Figure 4. Example of one of the numerous pre-clinical data for efficacy of Enzalutamide in breast cancer indications. Enzalutamide inhibits proliferation of breast cancer cells while bicalutamide does not (obtained from Breast Cancer Research 2014, 16:R7 doi:10.1186/bcr3599

Further potential upside rests in MDVN's recently announced partnership with Oncofusion and their Bromodomain targeting inhibitors. These candidates represents MDVN's first pre-clinical candidates since the launch of Xtandi. Although this family of inhibitors has tremendous potential, we do not attribute any value (in terms of an investment thesis) to these compounds quite yet. However, developments or IND/PhI's with this pipeline are definitely something to watch out for and consider, and will likely provide further upside.

Valuation and Projections

The market of prostate cancer is currently at 27B and is expected to reach 50B by 2017 (with 17B in the diagnosis and screening segment, and 14.3B for surgery and radiation, and approx. 15-20B left for therapeutics like Xtandi to compete for).

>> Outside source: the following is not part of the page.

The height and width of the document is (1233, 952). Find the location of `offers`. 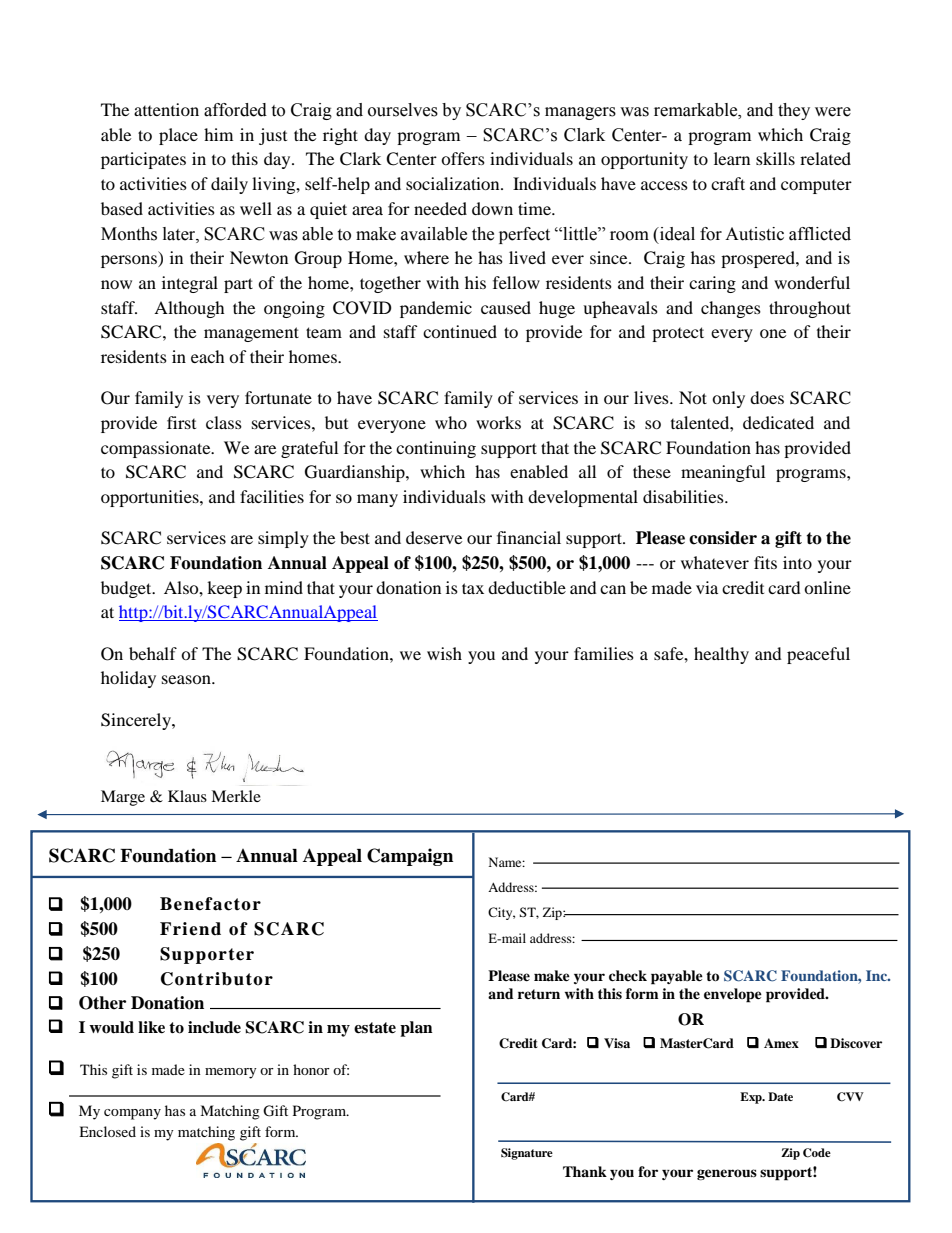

The pre-chemo market category itself is expected to be ~9.5B by 2021. Xtandi is expected to capture the largest portion of this market for the reasons mentioned above. We believe this will amount to a 75/25 split favoring Xtandi, projecting Xtandi as high as 7B/yr by 2021.

This high projection for Xtandi will be driven by positive results from the STRIVE/TERRAIN trials, which should begin to solidify Xtandi as the frontline therapy option among Urologists. In June, Stifel noted that a survey of urologists showed that they prefer Xtandi over Zytiga by a 4-3 margin, a ratio that will likely increase significantly with STRIVE/TERRAIN data. Likewise, Citigroup has recently conducted a similar survey and reported "very favorable" results for Xtandi, and went on to raise 2015 sales estimates to 1.75B.

We believe fair valuation of MDVN (taking into account the current peak sales estimates) in the pre/post-chemo settings is about ~5B. However, with addition of the 400,000 patient hormone sensitive/refractory market (i.e. the patient population in STRIVE/TERRAIN), this could well double the future sales of Xtandi. Thus, positive STRIVE/TERRAIN data combined with ever-increasing sales of Xtandi will ignite a rapid increase in MDVN share value, which likely lead to a 11B market cap by this time next year (which would represent about 3x of our peak sales estimate, 7B (3.5B of which going to MDVN)).

Disclosure: The author is long MDVN. The author wrote this article themselves, and it expresses their own opinions. The author is not receiving compensation for it. The author has no business relationship with any company whose stock is mentioned in this article.